Financial News (金融时报)
- Type: Daily newspaper
- Format: Major newspaper
- Owner: People's Bank of China
- Publisher: Financial News (China)
- President: Xing Zaozhong (邢早忠)
- Editor: Mei Guohui (梅国辉)
- Founded: 1 May 1987
- Language: Simplified Chinese
- Headquarters: 18th–22nd Floors, Building D, No. 18, Zhongguancun South Street, Haidian District, Beijing
- Price: RMB 1.50
- Website: https://www.cnfin.com/ (or: www.financialnews.com.cn/ )

= Financial News (China) =

State-run newspaper publishing

Financial News (China) (金融时报 (金融時報, Jīnróng Shíbào)), or Financial Times (China), is a state-run daily newspaper in China that specializes in financial and economic reporting. It is published under the supervision of the People’s Bank of China and serves as an authoritative source of information on monetary policy, banking regulation, and macroeconomic developments. Financial News is listed in the "2017 National Top 100 Newspapers and Periodicals" and the "2024 Chinese Newspapers with High Academic Influence".

==History==
The Financial News was established in 1987 as the official newspaper of the People’s Bank of China. It was jointly funded by eight banks: People's Bank of China, the Industrial and Commercial Bank of China, the Agricultural Bank of China, the Bank of China, the China Construction Bank, the People's Insurance Company of China, the Bank of Communications, and China CITIC Bank. It was supervised by the People's Bank of China and was the first news media established in China after the Reform and opening up, using a shareholding system. Deng Xiaoping inscribed the name of the newspaper.

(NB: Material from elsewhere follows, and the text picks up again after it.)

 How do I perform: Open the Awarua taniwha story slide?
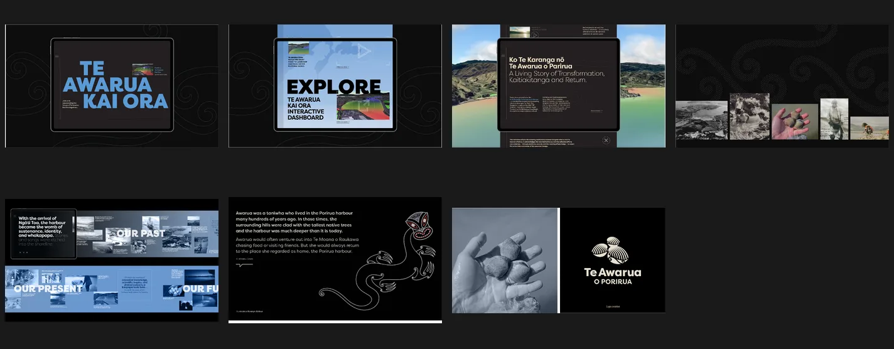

Financial Times was initially published twice a week. It became a three-day publication in 1988, a four-day publication in 1989, a six-day publication in 1991, and a daily newspaper in 1992.

In 1994, the newspaper expanded from a four-page broadsheet to an eight-page broadsheet. In 1999, it expanded to twelve pages.

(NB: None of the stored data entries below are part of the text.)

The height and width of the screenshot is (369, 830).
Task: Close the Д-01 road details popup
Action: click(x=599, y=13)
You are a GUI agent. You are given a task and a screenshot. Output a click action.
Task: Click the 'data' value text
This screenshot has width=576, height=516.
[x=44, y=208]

On October 28, 2006, the first board of directors of the Financial News Press was established. The council comprises 21 member units: the People's Bank of China, the China Banking Regulatory Commission, the China Securities Regulatory Commission, the China Insurance Regulatory Commission, the China Development Bank, the Export-Import Bank of China, the Agricultural Development Bank of China, the Industrial and Commercial Bank of China, the Agricultural Bank of China, the Bank of China, the China Construction Bank, the Bank of Communications, China Everbright Group, China CITIC Bank, PICC Group, China Life Insurance Company, China Cinda Asset Management Corporation, Bank of Beijing, China Banknote Printing and Minting Corporation, China Gold Coin Corporation, and the Financial News (China).

In 2018, the newspaper was included in the year 2017 list of the top 100 newspapers in China.

In 2023, Financial News won a third prize at the 33rd China News Awards.

In 2024, Financial News was selected as one of the "2024 Chinese Newspapers with High Academic Influence" by CNKI.

==Current status==
The mission of Financial News is to disseminate government financial policies, report on reforms in the financial sector, and guide public opinion on economic matters. Over time, Financial News has expanded its coverage to include banking, securities, insurance, and international financial developments.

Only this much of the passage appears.